Neyer berichtet von der zeitgleichen Busch-Ausstellung in Hannover unter dem Titel „Wilhelm Busch – erotisch, komisch, gnadenlos“. Und zitiert aus einem dort gezeigten Kasperltheater-Stück, das ein fiktives Gespräch zwischen Wilhelm Busch und Sigmund Freud zum Inhalt hat. Auf den Spuren des großen Psychoanalytikers wandelt nun auch Neyer, wenn er im Flintenlauf des Jägers, in der aufragenden Gießkanne oder in einem in Richtung Unterleib verlaufenden Schatten Phallus- und Sexualsymbole entdeckt.

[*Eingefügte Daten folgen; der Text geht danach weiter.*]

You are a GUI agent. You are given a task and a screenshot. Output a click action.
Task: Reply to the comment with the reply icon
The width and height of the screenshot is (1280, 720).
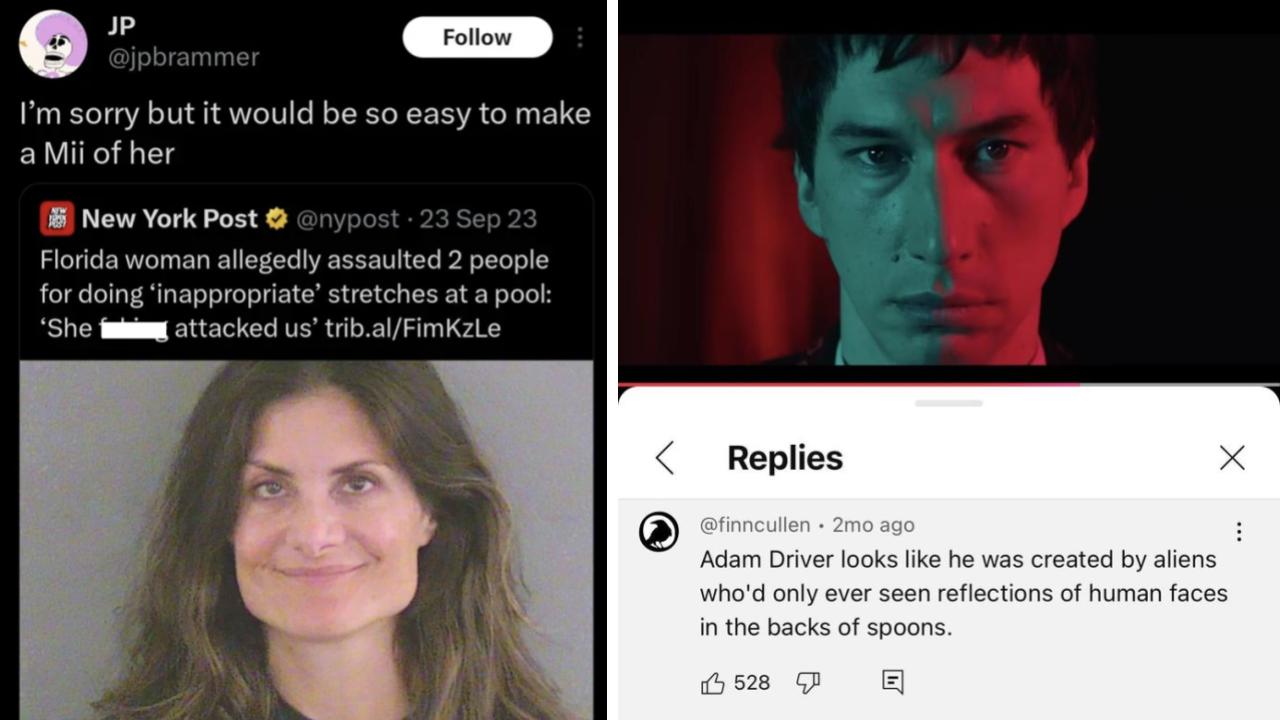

Solche Stimulanzien verdeutlicht er dem nicht so geschulten Publikum durch Pfeile und Kolorierung, macht so flugs aus einem eingeklemmten Katerschwanz ein abgeknicktes edles männliches Teil. Das mag nicht ganz wissenschaftlich sein, sorgt aber für Extralacher des weiblichen Auditoriums. Ab und zu muss Neyer mit seinen Thesen allerdings zurückrudern. Aber auch dann hilft ihm Freud: „Manchmal ist eine Zigarre tatsächlich nur eine Zigarre.“
Nicht ganz so spekulativ sind Neyers Beispiele zum Einsatz der weiblichen Wade in einigen Bildergeschichten Buschs. Ihr Anblick soll ja in der Zeit der verhüllten Frauenbeine auf Männer hocherotisch gewirkt haben. Dafür stehen unter anderem die Szenen aus „Die fromme Helene“ mit Vetter Franz und jene aus „Herr und Frau Knopp“. Ein Blick auf ein pralles Frauengesäß wird dagegen dem Kirchgänger Joseph zum Verhängnis.
Busch spielte also durchaus mit weiblichen Reizen, zeichnete Bilder, die eindeutig zweideutig sind. Viel mehr war ihm auch gar nicht möglich: So verklagte ihn kurz nach Erscheinen des „Heiligen Antonius“ 1870 ein erboster Leser – wegen Erregung öffentlichen Ärgernisses. Der Kinnbart des Gezeichneten wecke Assoziationen an das Gemächt des Mannes, das sei „gründlich ekelhaft“. Busch konterte ungerührt: „Was man belachen soll, soll nicht verführen.“
Auch in einigen Bildern von Spitzweg finde man ähnliches Interesse an erotischen Zweideutigkeiten, erklärt Neyer. In „Sennerin und Mönch“ zeige der Kirchenmann weniger Interesse für sein Gebetbuch als für die Wade des jungen Mädchens. Und solle das Verbiegen des Warzenkaktus (lat. mamillaria) weg vom Licht zum „Kaktusliebhaber“ hin nicht bewusst eine erotisch-komische Wirkung erzeugen? Aber natürlich, nickt der jetzt aufgeklärte Museumsbesucher.